Why is www journalisted com offline

Free University of Berlin

Anyone who wants to look up the German-language Wikipedia today will be prevented from doing so by a protest note. The popular join-in lexicon has been completely switched off since midnight, but "only" for one day, as could already be read in the blog of the Wikimedia Germany association last week. There are protests against the planned EU copyright reform, which is to be voted on in the European Parliament next week.

At the beginning of March 2019, two thirds of 222 registered members expressed their support for a protest in an opinion sheet (the link will only be available again from Friday). Articles 11 and 13 of the planned law are particularly criticized. Section 11 provides for a strict ancillary copyright for press publishers. In the future, the publisher's license would be required to use the smallest excerpts of journalistic content online. This would, for example, affect the automatic previews or snippets of news articles with images and text excerpts that are often shared via social media. Article 13 is intended to oblige commercial apps and online platforms in the future to check the uploaded contributions of their members in advance for copyrighted material. Technically, this would only be possible with so-called upload filters. These computer programs are however prone to errors and could also block regular contributions. The Wikipedia community therefore fears that the planned EU reform could lead to the free Internet having a considerably restricted effect. The criticism is i.a. also shared by the German Library Association (dbv), which sees the copyright reform as contradicting library values.

But what should you do if you are embarrassed to look up a term today? Biblioblog presents four alternatives to get through the day:

    1. Wikipedia app: Due to the technical complexity, it was not possible to transfer the protest to the app versions. You can still download them from the well-known app stores (e.g. iOS version via App Store or Android version via Google) and use them regularly. Anyone who has already installed the app in advance and has selected it as the standard when looking up will hardly notice today's protest, unless you try to visit the Wikipedia homepage.
    2. Use other Wikipedia language version: Wikipedia exists in almost 300 languages. The shutdown affects “only” the German version or versions in German-speaking dialects (see Alemannic Wikipedia).
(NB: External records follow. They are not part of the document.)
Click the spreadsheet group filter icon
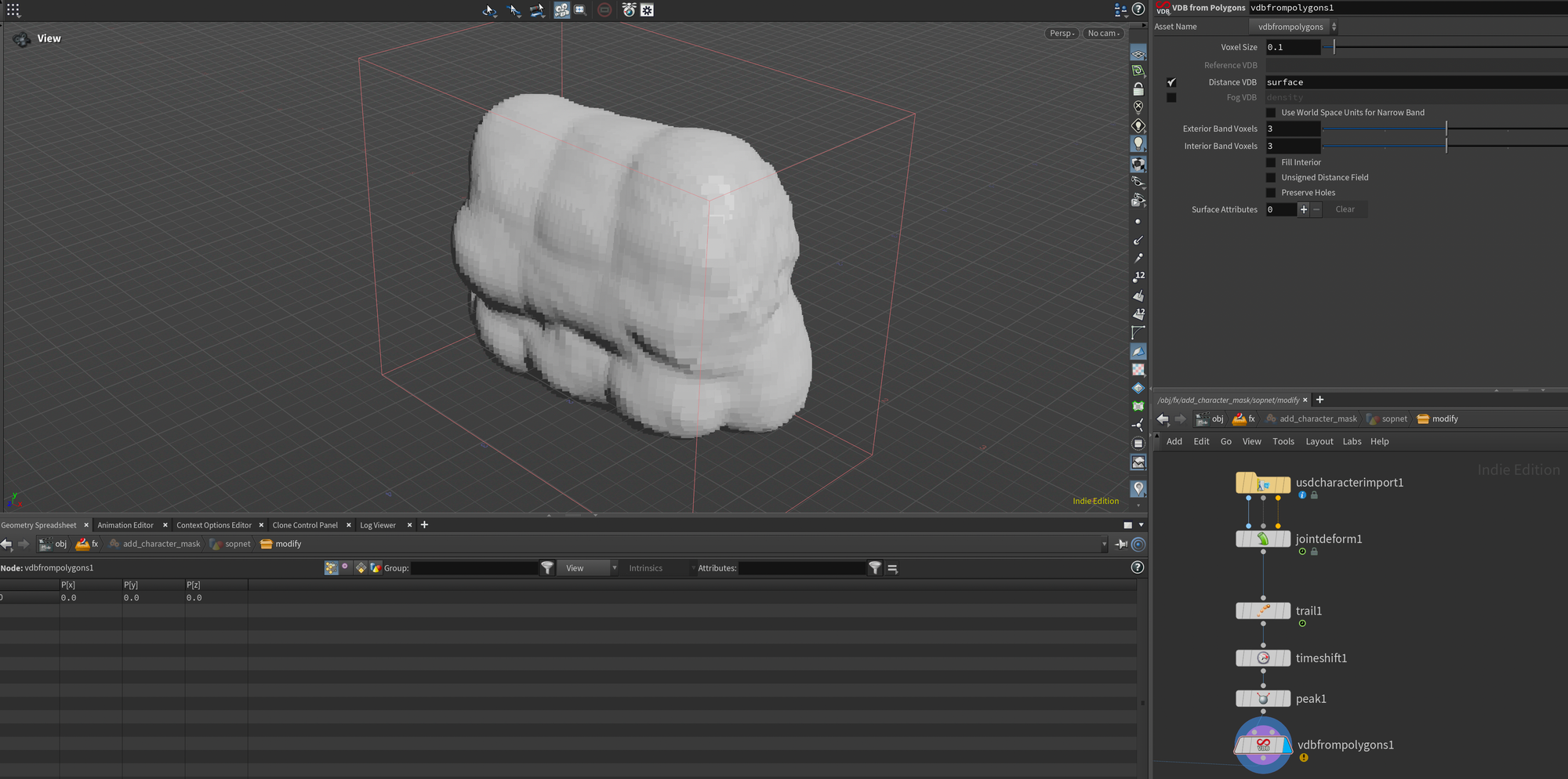 coord(547,568)
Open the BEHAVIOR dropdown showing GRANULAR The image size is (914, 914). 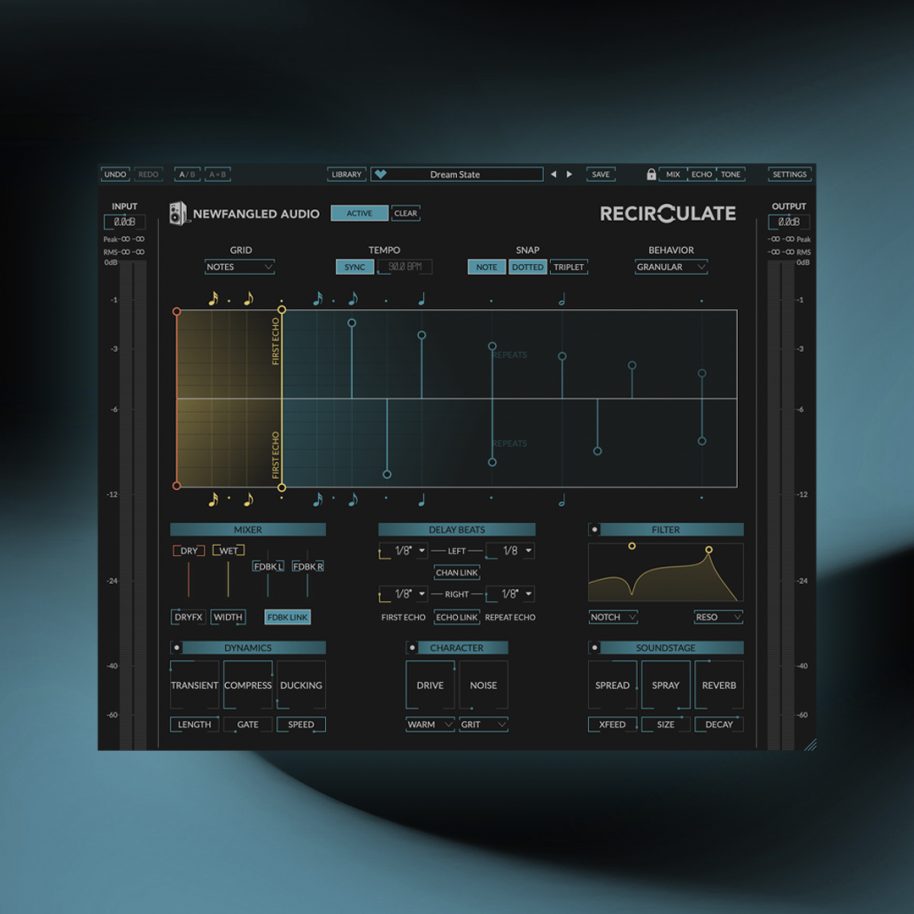tap(670, 267)
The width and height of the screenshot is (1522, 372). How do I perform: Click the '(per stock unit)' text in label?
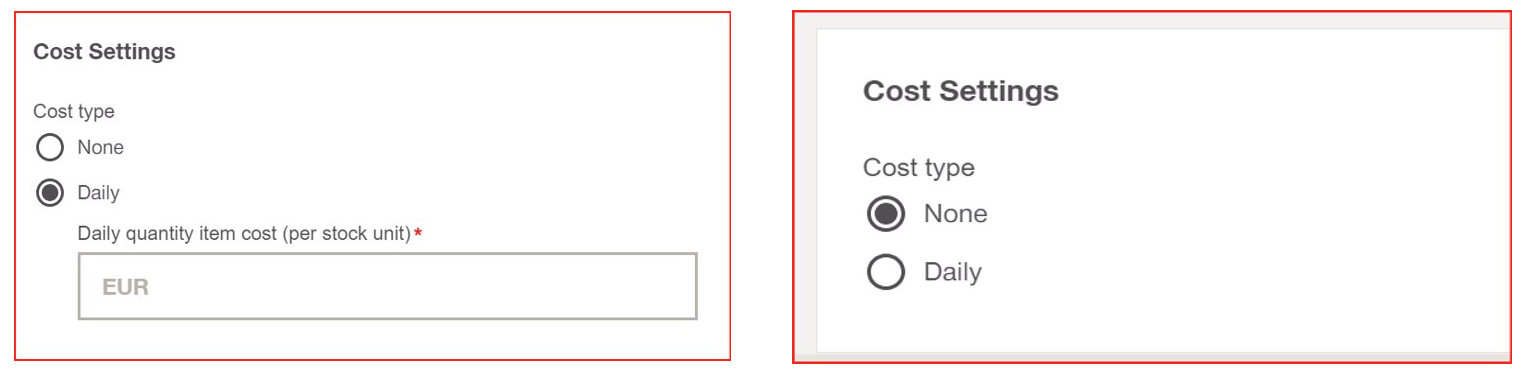click(x=348, y=234)
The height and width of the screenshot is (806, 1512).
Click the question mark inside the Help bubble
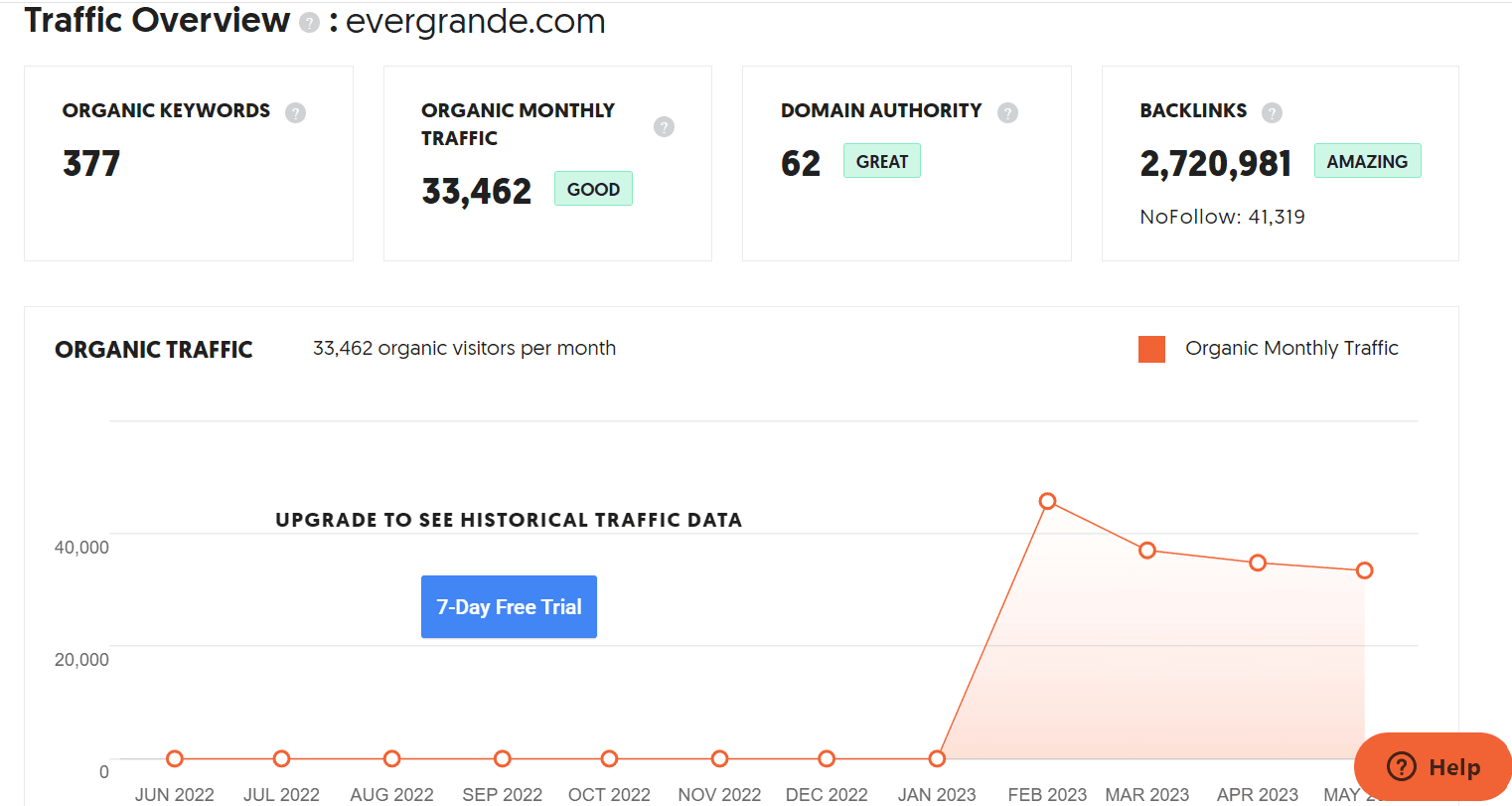point(1401,767)
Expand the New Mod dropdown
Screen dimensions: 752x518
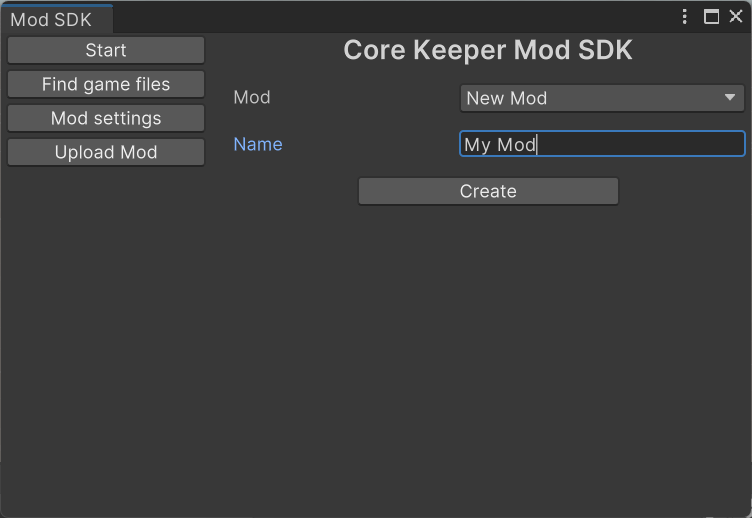click(x=602, y=98)
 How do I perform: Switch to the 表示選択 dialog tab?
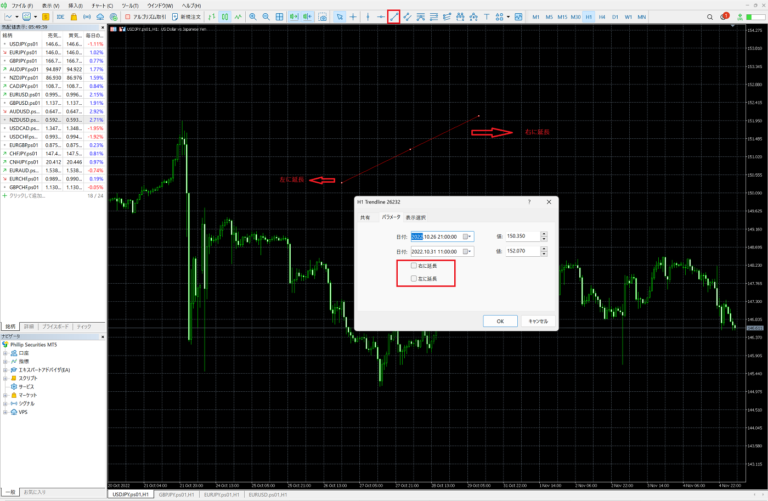(x=415, y=217)
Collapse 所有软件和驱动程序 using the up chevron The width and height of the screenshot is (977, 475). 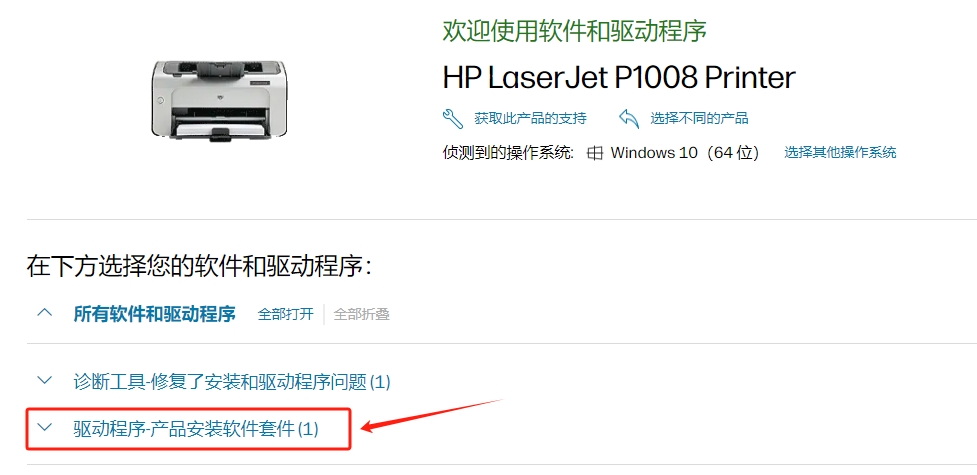(x=45, y=313)

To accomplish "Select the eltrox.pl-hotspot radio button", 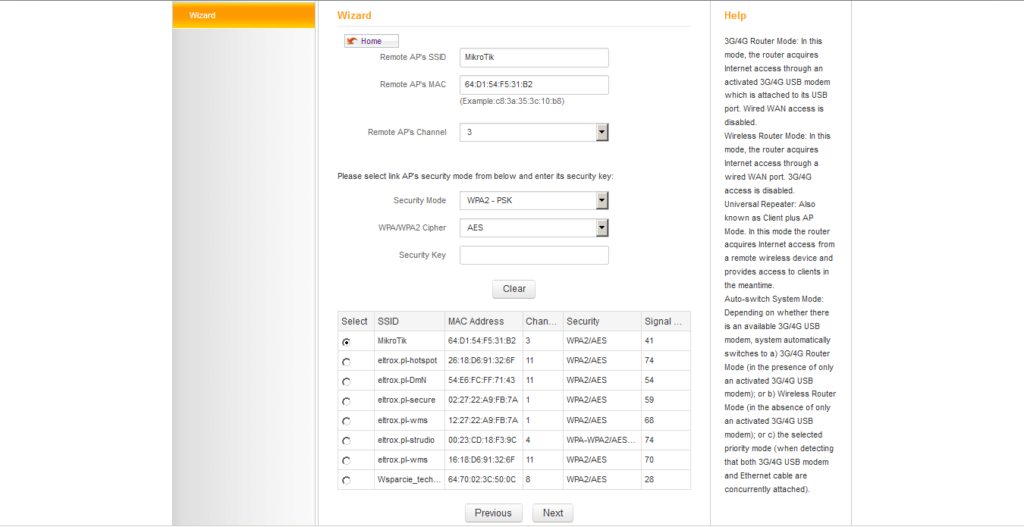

Via www.wikipedia.org, for example, the English-language version can be used without restriction, which offers more than twice as much content with 5.8 million articles due to the numerically larger language community.
    3. Use mirror: The Wikipedia content is subject to a Creative Commons license, which includes: distribution under the same conditions, also for commercial projects, is permitted. Many services have made use of this and simply present original Wikipedia articles under a different layout. For example, the Center for Educational Informatics at the University of Education in Bern has created a mirror with Wikibu.ch that provides assistance in assessing the quality of articles (for details see article in Biblioblog 07/2009).
    4. Use alternatives: In terms of scope and popularity, no other provider can compete with the German-language Wikipedia. Currently it is around 2.3. Million articles and is accessed around 30 million times a day. You don't have to go straight for the analog alternative, as sueddeutsche.de chanted in an article yesterday. The Free University of Berlin has more than 2100 licensed and free online resources in its database information system (DBIS), including numerous specialist encyclopaedias. Munzinger Online offers, for example, editorially prepared country profiles, a memorial calendar or biographies. Anyone who researches in the field of literature can hardly get past Killy, Kindler's literary lexicon or the author database. The World Biographical Information System, also licensed by the FU, comprises around 8.5 million biographical articles on more than six million people from around 8,600 reference works ranging from the 16th to the beginning of the 21st century. Anyone who speaks English can use the free online offer of the venerable Encyclopædia Britannica.